Ya, pemerintah memang mesti membayar mahal keputusan moratorium tersebut, meski mendapat hibah yang sangat besar dari Norwegia sebanyak US$ 1 miliar atau sekitar Rp 9,2 triliun. Tapi, duit gratis itu semata hanya bisa dipakai untuk dana pelestarian hutan. Tidak bisa digunakan untuk pembangunan infrastruktur, misalnya.
Sebetulnya, tidak adil buat negara kita. Di satu sisi, negara maju jor-joran melepas emisi karbon dengan membiarkan industri mereka melakukan ekspansi besar-besaran. Di sisi lain, negara kita harus menekan emisi karbon sambil membatasi industri melebarkan sayap bisnisnya, walaupun Indonesia mendapat bayaran dari negara maju.
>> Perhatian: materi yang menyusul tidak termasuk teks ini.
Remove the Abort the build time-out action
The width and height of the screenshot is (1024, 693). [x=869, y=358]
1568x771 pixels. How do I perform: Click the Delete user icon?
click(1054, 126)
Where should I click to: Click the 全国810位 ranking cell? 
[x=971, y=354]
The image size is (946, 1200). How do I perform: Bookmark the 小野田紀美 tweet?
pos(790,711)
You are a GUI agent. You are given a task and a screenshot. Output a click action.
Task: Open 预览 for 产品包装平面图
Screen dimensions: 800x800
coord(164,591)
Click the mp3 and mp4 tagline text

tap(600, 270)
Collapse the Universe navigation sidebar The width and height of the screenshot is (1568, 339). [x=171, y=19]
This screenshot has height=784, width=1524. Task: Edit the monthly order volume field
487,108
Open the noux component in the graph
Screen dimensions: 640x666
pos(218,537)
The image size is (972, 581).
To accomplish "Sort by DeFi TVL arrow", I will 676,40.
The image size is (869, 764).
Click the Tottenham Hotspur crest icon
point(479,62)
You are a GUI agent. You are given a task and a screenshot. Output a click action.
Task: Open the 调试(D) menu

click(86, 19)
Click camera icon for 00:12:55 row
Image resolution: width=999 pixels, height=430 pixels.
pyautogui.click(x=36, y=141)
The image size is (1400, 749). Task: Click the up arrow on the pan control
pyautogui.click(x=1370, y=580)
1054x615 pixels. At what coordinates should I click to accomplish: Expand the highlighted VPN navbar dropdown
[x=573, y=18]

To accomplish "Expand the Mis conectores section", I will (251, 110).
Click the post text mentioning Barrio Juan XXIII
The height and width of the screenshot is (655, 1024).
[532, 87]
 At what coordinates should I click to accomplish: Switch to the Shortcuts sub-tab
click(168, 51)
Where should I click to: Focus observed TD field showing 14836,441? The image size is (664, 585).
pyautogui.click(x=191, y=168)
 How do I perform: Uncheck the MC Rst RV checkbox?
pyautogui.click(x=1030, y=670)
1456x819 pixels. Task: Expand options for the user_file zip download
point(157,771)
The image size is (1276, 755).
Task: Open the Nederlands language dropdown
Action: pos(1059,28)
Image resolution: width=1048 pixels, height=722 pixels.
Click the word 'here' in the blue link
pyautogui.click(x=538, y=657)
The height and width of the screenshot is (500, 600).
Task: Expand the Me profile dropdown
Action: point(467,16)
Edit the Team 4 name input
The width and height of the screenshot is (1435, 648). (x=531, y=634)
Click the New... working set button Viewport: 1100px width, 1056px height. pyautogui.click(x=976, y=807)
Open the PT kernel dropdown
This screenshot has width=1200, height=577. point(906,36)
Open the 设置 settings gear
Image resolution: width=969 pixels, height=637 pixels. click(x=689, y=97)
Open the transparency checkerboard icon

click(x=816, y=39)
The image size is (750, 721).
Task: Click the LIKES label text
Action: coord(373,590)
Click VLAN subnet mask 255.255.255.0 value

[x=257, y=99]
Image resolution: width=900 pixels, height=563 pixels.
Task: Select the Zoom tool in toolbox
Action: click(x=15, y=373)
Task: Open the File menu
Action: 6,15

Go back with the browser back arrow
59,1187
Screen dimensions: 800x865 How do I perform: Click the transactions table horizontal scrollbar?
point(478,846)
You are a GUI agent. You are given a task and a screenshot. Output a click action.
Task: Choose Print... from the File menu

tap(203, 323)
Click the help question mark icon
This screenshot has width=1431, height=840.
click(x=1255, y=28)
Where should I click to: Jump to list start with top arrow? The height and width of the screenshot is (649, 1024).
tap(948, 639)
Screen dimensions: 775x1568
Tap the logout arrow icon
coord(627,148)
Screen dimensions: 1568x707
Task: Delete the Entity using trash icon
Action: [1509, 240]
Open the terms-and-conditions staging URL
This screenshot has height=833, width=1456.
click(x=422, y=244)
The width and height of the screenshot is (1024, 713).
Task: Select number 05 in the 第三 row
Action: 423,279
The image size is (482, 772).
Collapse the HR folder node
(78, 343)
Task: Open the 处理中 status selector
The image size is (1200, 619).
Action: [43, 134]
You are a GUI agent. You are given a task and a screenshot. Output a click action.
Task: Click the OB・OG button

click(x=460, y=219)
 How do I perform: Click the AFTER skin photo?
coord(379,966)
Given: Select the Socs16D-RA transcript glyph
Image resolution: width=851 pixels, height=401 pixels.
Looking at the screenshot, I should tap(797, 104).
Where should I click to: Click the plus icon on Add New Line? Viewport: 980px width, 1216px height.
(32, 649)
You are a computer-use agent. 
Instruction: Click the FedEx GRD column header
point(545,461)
Kalaupun terpaksa mempraktekkan jual beli karbon itu, semestinya pemerintah juga harus punya posisi tawar yang kuat. Dana hibah yang dikantongi juga harus bisa digunakan untuk kepentingan pembangunan yang bisa mensejahterahkan rakyat secara lebih riil. Contohnya, untuk membiayai infrastruktur publik dan program yang memangkas angka pengangguran.